What's in a name?

You've probably heard of the Fortune Cookie game – add 'in bed' to the end of any fortune from a cookie to make it more exciting. Well, I'm hoping that my love of books and beautiful writing will help me cope with chronic migraines.

Sunday 8 December 2013

'The migraine is its own place, and in itself can make a heaven of hell, a hell of heaven.' – Paradise Lost by John Milton)

Yesterday was a good day for me migraine-wise, even though I had one. It was prophesied from the moment I woke up by that cruel trick of the migraine: feeling great. This is a new symptom that I didn't know about until my chiropractor pointed it out a few months ago. Before many of my migraines hit, I feel manic, like I can do anything, totally unstoppable. I think it's sadistically ironic that this euphoric feeling comes before all hell breaks loose brain-wise. I'm slowly learning to tell the difference between feeling unnaturally wonderful and feeling normally healthy. I missed the signal yesterday, but the bonus was that I enjoyed a day out and about with my husband on a mini-roadtrip.

Before we left, I spent some time on Huffington Post researching news about migraines, watching interviews with fellow migraineurs and reading about surprising triggers. This was unexpectedly useful. The ladies in the interview, particularly Nancy Girvin, told similar stories to mine. I don't like to wallow and I'm naturally optimistic, but this reminded me that sometimes it is good to commiserate. None of my friends or family experience chronic migraines. They are wonderfully sympathetic and tolerant when I get one, but it's not the same as listening or talking to someone who goes through them.

:::

Work to complete:
[1] According to the migraine blog post, what symptom did the chiropractor point out?
[2] Write the next part of the migraine blog post, picking up after its final sentence.

Raw data:
:::

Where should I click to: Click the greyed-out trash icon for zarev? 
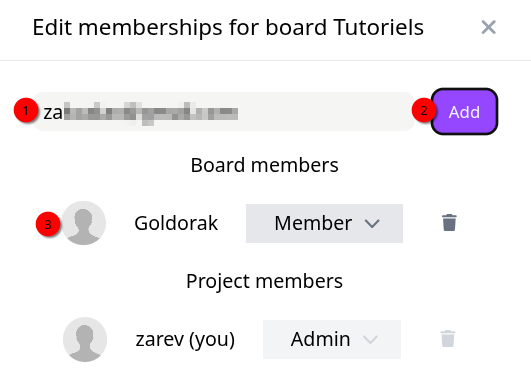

:::

Expected outputs:
[1] Feeling great, even manic and unstoppable, before many migraines hit.

[2]
On Huffington Post I also found an article about '10 Surprising Culprits'. I don't know why, but I compulsively read these types of lists of triggers. Maybe I'm searching for the something I'm missing that I could avoid to be miraculously cured. (Did I mention I'm an unrealistic optimist?) Several of the items of the Huffington Post list validated triggers I already knew for myself, but have never seen mentioned anywhere else. It was nice to have my wheat allergy validated (first time ever). Unfortunately the other triggers mentioned were unavoidables: rain (I've known for a while that stormy weather makes me more prone to migraines), oestrogen (I like being a woman) and other people's strong perfume or loud noises (makes sense, I will deal with this later).

To cap off my great day of driving and discoveries, I got a migraine. I was making dinner and some of the cauliflower fell out of my hand on the way to the pot. Then the onions leapt off the counter. Next I noticed that I felt like I was losing my mind. I think I tell myself that when I feel the weird migraine disassociation coming on. At that point I took a Maxalt wafer. Afterwards, I felt so calm, mindful and at peace. In the new year I'll have to see if I can get similar positive effects without the pharmaceuticals.